“La información pasa necesariamente por la preparación para informarse bien”. Lo afirma un catedrático de Literatura, David Pujante. autor de El Mundo en la palabra. Retórica como antídoto de necedades (Ariel). Idea certera en tiempos de charlatanes y sacamantecas del odio, ante los que resulta imperativa la capacidad de discernir. Para Pujante la retórica recobra importancia en este contexto de “pérdida del humanismo” y “deterioro paulatino del discurso”, donde la cultura escrita, de siglos de imprenta, está dando paso a una vuelta a la “civilización oral”, en la que se requiere comprensión crítica y analítica sobre lo que oímos. Sin embargo, “hemos sobrepasado con creces ese momento en que la juventud empezó a no confiar en las palabras, en los mensajes de la radio y la televisión”, constata el autor. Ciertamente asistimos a un descrédito del periodismo, especialmente entre los más jóvenes. Sean cuales sean sus justificaciones, digerir la realidad no es sencillo. No se aprende fácil nada, e informarse cuesta, como ya lo advirtieron Iñaki Gabilondo e Ignacio Ramonet. La brecha generacional a la hora de informarse y de consumir entretenimiento es ya gigante, y trae consecuencias enormes que nos comprometen. Como señala Pujante, el discurso construye y transforma el mundo, lo que demanda una ciudadanía más preparada y reflexiva. Así que todo debe empezar por la educación”, subraya el catedrático, en la estela, por ejemplo, de tres notorios filósofos: “Hay que pensar en las palabras” (Emilio Lledó), porque nuestra inteligencia está “empalabrada” (José Antonio Marina), y casi todo lo que sabemos es porque los hemos oído decir (Daniel Innerarity). Pujante se propone “dar un utillaje rescatando la retórica”, entendida no como un discurso vacío, sino que amueble nuestros cerebros. Difícil reto cuando tantos emisores disputamos una atención cada vez más fragmentada, sobre realidades interconectadas y en constante cambio, donde es más fácil buscar el impacto a través del sensacionalismo, la agresividad o las gracietas, que argumentar de forma amena pero reflexiva. Vivimos en un constante yoísmo, y la arrogancia se mimetiza con facilidad.

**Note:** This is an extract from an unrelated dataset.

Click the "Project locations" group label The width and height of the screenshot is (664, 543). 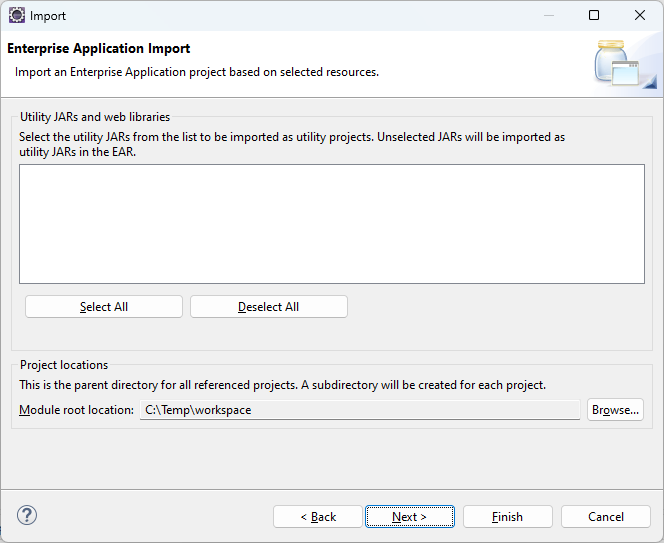(64, 365)
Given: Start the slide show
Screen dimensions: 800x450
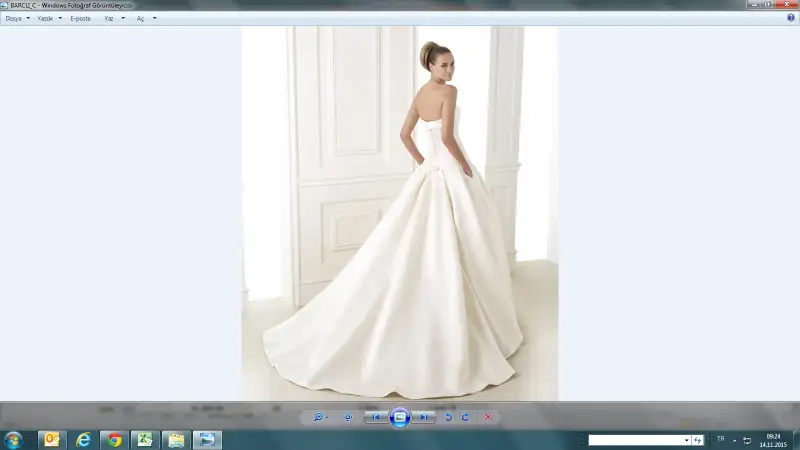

Si consumimos desinformación o nos desconectamos del periodismo, nuestra comprensión del mundo quedará seriamente averiada

Así pues, dos elefantes acampan en la misma estancia: la desinformación y la crisis reputacional del periodismo. Dos baldones para la salud de una democracia. Parafraseando al citado Lledó, no solo es que la educación ya casi no esté en manos de los profesionales educativos, como viene ocurriendo desde hace años. Es que el menú informativo, o su tratamiento, se escurre de las manos de los y las periodistas. Advertirlo no es cuestión de corporativismo, ni de no admitir nuestros sesgos, que los tenemos todos, ni de una defensa pretenciosa de la erudición. Se trata de quitarnos la venda de los ojos, y constatar que si millones de personas se asoman a la esfera pública a través de pildorazos o verborreas cada vez más chungas o macarras, difícilmente saldrá algo bueno. El conocimiento público mermará. Hay quien cree que se vive mejor al margen de la información y que es más libre. Esa mezcla de credulidad y soberbia, muy de nuestros días, es un invernadero de problemas en un mundo que se endurece por momentos. Lo estamos viendo. Ante las posiciones cerriles más vale prepararse mejor. Así que bienvenidas las propuestas con vocación de ofrecer antídotos de necedades, como este libro de David Pujante. Que no decaiga la palabra, el lenguaje bien construido, ni el pensamiento complejo y aquilatado. Larga vida a la buena retórica y al periodismo más humanista.